QUOTE [this is from an online report, written by his hosts, describing a lecture "How Should We Elect Presidents?" Maskin gave at Georgetown University's Gaston Hall on 17 January 2008; the text of the lecture is (essentially) available here]:
In a series of comparisons, Maskin illustrated the strengths and weaknesses of various voting systems, including rank order voting and true majority rule, when measured by five standard principles: consensus – if everyone agrees candidate A is better than B, B will not be elected; anonymity – all voters should count equally, regardless of who you are or what state you live in; neutrality – electoral rules should also treat all candidates equally; transitivity – a system should be independent of irrelevant or fringe candidates; and decisiveness – the idea that there should always be a winner. |
Let's check out how range voting performs on Maskin's 5 principles.
"No voting system satisfies all five principles" eh? Wrong. Or to quote Maskin on page 6 of his text: "We might enquire whether there is a voting procedure that actually satisfies these principles. The answer unfortunately is 'no'. That answer was provided by economist Kenneth Arrow..." This quote is simply flat-out false: range voting is such a procedure and Arrow's theorem does not apply to, and never was claimed to apply to, "all voting procedures" – including it does not apply to range voting. Here Maskin is simply repeating a common misunderstanding of what Arrow's theorem actually said. The resolution of this misunderstanding had already been published by Harsanyi in the 1950s almost immediately after Arrow's work, but Maskin missed that and did not cite or mention Harsanyi in either his lecture text or his 2007 paper. (Incidentally, Harsanyi also won an economics Nobel, in 1994.)
Just because you win a Nobel prize in economics, unfortunately does not mean you are either infallible or omniscient. Nor does it necessarily mean you know much about voting. You (the reader) have now verified that Maskin made a mistake.
Actually in my (and Nobel's) opinion, even having a "Nobel prize in Economics" is a mistake. (The "Nobel" prize in economics was created by the Swedish Bank, was first awarded in 1969, about 75 years after Nobel died. It was not approved in any way by Nobel, and its real title therefore is "Nobel Memorial Prize" not "Nobel prize" in economics.) I feel economics is not an advanced-enough field to deserve such a prize; the aura of infallibility and omniscience created by the awarding of these prizes has in several cases been a bad thing, and many Economics Nobels have been awarded for feats which I as a mathematician do not consider very impressive.
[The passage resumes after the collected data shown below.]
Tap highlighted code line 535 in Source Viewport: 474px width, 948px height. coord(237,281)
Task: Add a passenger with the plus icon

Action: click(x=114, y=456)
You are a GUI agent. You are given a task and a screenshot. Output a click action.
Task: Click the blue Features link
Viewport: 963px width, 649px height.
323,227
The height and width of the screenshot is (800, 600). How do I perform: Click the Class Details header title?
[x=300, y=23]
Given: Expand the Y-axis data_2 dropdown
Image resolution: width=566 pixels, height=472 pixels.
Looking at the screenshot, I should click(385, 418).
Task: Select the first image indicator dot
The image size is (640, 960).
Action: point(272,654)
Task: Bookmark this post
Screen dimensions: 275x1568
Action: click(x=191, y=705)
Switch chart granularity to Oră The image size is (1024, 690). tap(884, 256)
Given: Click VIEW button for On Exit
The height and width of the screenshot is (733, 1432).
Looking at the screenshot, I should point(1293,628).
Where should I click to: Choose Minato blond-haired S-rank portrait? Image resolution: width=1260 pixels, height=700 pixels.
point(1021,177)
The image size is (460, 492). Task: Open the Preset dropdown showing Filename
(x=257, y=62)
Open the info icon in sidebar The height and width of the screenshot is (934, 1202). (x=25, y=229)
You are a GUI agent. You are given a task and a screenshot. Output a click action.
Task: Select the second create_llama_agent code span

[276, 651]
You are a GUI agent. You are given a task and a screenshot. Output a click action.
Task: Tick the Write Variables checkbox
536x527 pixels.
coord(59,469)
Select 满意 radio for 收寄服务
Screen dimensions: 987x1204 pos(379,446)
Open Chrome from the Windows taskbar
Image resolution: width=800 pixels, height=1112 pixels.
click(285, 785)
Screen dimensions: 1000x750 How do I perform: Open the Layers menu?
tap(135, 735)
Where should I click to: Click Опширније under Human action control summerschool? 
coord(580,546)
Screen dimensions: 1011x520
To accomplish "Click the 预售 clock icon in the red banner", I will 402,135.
Also, some Economics Nobelists have made some ludicrously false and damaging statements.
Indeed, the fact that Range Voting accomplishes what Arrow had deemed "impossible" had already been observed by, and published by (also Economics Nobel Laureate) John Harsanyi in the 1950s, but no mention of either range voting or Harsanyi was made by Maskin during his lecture half a century later or in his 2007 paper.
Further, as regards the final sentence in the Maskin-report-quote, about how his undefined "majority rule" system supposedly comes the closest to satisfying Arrow's impossible conditions – here Maskin was apparently unaware (never cited, never mentioned) that a theorem indicating that range voting comes the closest to satisfying a set of Arrow-like conditions, already had been published in 1999 (years before Maskin's voting work he was lecturing about), by Dhillon & Mertens.
And finally, as for Maskin's notion Condorcet winners ought to be elected – Maskin was unfortunately unaware that with strategic voters range voting can actually elect Condorcet winners more often than "official" Condorcet methods of the sort he is pushing! (This has been experimentally verified.)